As I explain in my Essay on pagination, the default SAS pagination and page numbering is rarely sufficient for materials intended for publication. Manual intervention is almost always required.
Before ODS, the conventional approach was to count characters and work out where page breaks occurred. Tedious but straightforward. If "Page <x> of <y>" was required, the usual solution was to make two passes of the file: the first time a marker was written where the page number was required (and the number of pages calculated), the second replaced the marker with the actual text required.
Although ODS allows us to use proportional fonts (which makes working out where page breaks are required harder), it has a couple of neat tricks that makes getting the actual page numbering correct much simpler.
An RTF document can contain fields, two of which are the current page number and the number of pages in the document. So all we need to do is put these fields where we want the page numbers to appear, and the job's done. No need to count pages or pass through the data twice.

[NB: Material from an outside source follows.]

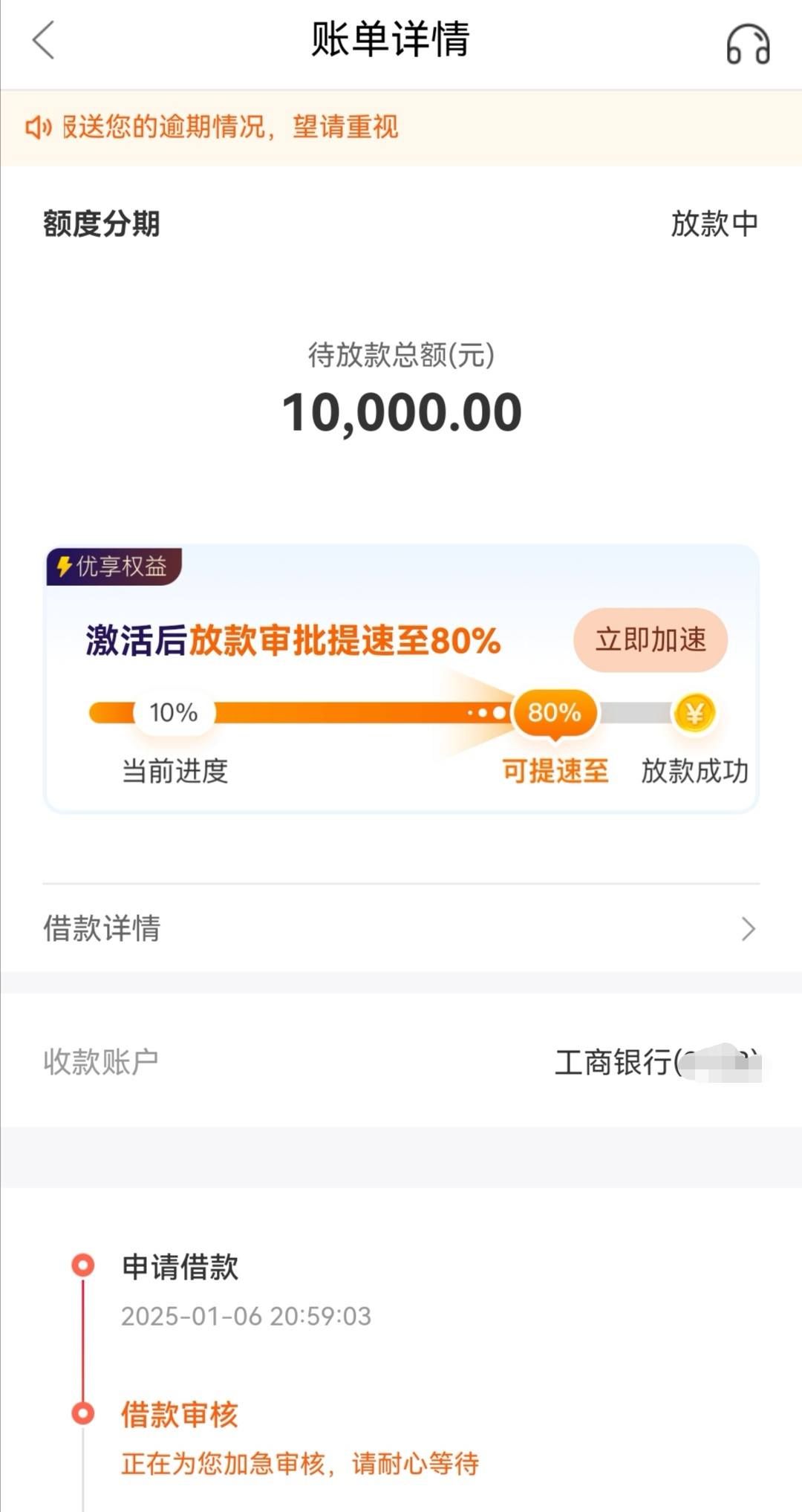802x1512 pixels.
Task: Select the 申请借款 timeline dot
Action: click(x=83, y=1265)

To get an RTF field in to the document, we need to pass RTF code from ODS to the document. If you're using SAS Version 8, you need to set PROTECTSPECIALCHARS to OFF for the style element that renders the location where our page numbers will appear. SAS 9 has a neater way to handle footnotes, which I'll come to in a moment.
I'll assume that you want to put your page numbers in a FOOTNOTE. FOOTNOTEs are rendered by the SystemFooter style element. So we start by redefining the default RTF style:
PROC TEMPLATE;
STYLE MyRTF FROM styles.RTF/STORE=WORK.Templates;
STYLE SystemFooter FROM SystemFooter/
PROTECTSPECIALCHARS=OFF;
END;
RUN;
Now we make the new style available:
ODS PATH (PREPEND) WORK.Templates;
To include the page number, cut and paste the following text into your SAS code:
{Page {\field{\*\fldinst PAGE}}
and for the number of pages, cut and paste this:
{\field{\*\fldinst NUMPAGES}}
Finally, when opening the RTF file, use a statement like this:
ODS RTF FILE=<my-RTF-file-spec> STYLE=MyRTF;
It's messy, but it works in both SAS Version 8 and SAS 9. Here's some example code and output.
In version 9, the inline formatting commands {thispage}, {numpages} and {pageof} provide a much neater solution. Click here for details.
Note that whichever solution you adopt, the page numbers are inserted as fields. This means that they may appear incorrect when you first open the document. (However, they will always print correctly.) You need to update them to see the correct values on the screen. On Windows, you can hit <CTRL/A><F9> to do this. Also, if you then link the file into a larger document, the page numbering may go astray. as the NUMPAGES field refers to the entire document, not just the one you've linked.
This technique will work with any Word or RTF field, not just page numbering fields.